Jardine's strategy, an unrelenting assault directed at the body of the genius, Bradman, allowed no room for error. Extreme pace, stamina and supreme control were required or the plan could not work. Everything depended on Larwood, and it was his finest hour, as he pounded the ball down over after eight-ball over. Defying heat and hard pitches, and driven by the desire to prove his worth and win the Ashes, he terrorised and eventually beat the ageing champions of the antipodes. Spectators howled and batsmen squealed but Jardine and Larwood held firm and, against formidable odds, the Ashes were regained. Not until Bradman was dismisssed for the last time in the series did Jardine allow his injured bowler to leave the field. It must have been a poignant sight, the defeated batsman and the hobbling paceman walking towards the pavilion at the SCG, neither man saying a word.

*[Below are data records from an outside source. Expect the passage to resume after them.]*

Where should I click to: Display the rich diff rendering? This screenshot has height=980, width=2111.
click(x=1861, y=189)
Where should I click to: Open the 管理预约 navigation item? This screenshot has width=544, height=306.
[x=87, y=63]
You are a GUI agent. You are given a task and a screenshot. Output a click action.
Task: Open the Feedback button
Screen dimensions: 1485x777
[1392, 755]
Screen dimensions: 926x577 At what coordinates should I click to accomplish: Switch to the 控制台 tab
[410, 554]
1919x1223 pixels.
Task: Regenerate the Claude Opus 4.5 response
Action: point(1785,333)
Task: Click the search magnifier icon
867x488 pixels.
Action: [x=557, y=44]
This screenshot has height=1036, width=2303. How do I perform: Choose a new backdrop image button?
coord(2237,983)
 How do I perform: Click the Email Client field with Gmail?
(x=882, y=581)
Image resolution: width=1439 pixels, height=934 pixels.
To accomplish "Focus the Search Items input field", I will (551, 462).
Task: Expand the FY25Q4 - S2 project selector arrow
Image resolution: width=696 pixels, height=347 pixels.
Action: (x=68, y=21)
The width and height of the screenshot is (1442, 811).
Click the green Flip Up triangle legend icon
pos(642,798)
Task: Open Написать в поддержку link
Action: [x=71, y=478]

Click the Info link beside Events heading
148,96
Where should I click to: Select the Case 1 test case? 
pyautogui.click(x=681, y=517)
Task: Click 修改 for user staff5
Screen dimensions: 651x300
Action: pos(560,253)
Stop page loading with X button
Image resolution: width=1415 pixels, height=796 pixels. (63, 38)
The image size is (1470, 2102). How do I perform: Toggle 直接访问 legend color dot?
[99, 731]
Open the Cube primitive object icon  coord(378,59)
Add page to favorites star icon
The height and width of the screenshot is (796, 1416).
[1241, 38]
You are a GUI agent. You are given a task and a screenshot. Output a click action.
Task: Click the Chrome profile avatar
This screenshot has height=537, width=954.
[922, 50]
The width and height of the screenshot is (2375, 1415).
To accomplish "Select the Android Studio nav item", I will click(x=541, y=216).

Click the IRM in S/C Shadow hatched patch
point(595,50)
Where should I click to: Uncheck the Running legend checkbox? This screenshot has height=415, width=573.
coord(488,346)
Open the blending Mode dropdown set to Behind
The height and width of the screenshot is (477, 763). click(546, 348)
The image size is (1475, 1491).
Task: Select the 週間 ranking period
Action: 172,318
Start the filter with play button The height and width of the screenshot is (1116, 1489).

Attempts were made to tarnish Larwood's reputation with film taken of his action during that epic summer. But only a few deliveries looked ragged, possibly the result of weariness towards the end of a gruelling day. Nevertheless, he did not play for England again. Jardine did not last much longer either. Although they had scrupulously obeyed the rules of the game, they had ignored those existing mainly in the minds of the romantics. Neither man ever apologised.
Larwood stayed in England, running a sweet shop in Blackpool till Jack Fingleton, an adversary in 1932-33, said he must come back to Australia where a warm welcome awaited. He worked alongside other `New Australians' and retired in a suburb of Sydney, surrounded by his memories and proudly showing guests an ashtray given by Jardine after the Ashes had been recovered and bearing the inscription "From a grateful captain". He died in his 90s, a man undefeated.
Peter Roebuck played for Somerset in the 1970s and 1980s. He writes for the Sydney Morning Herald among other publications.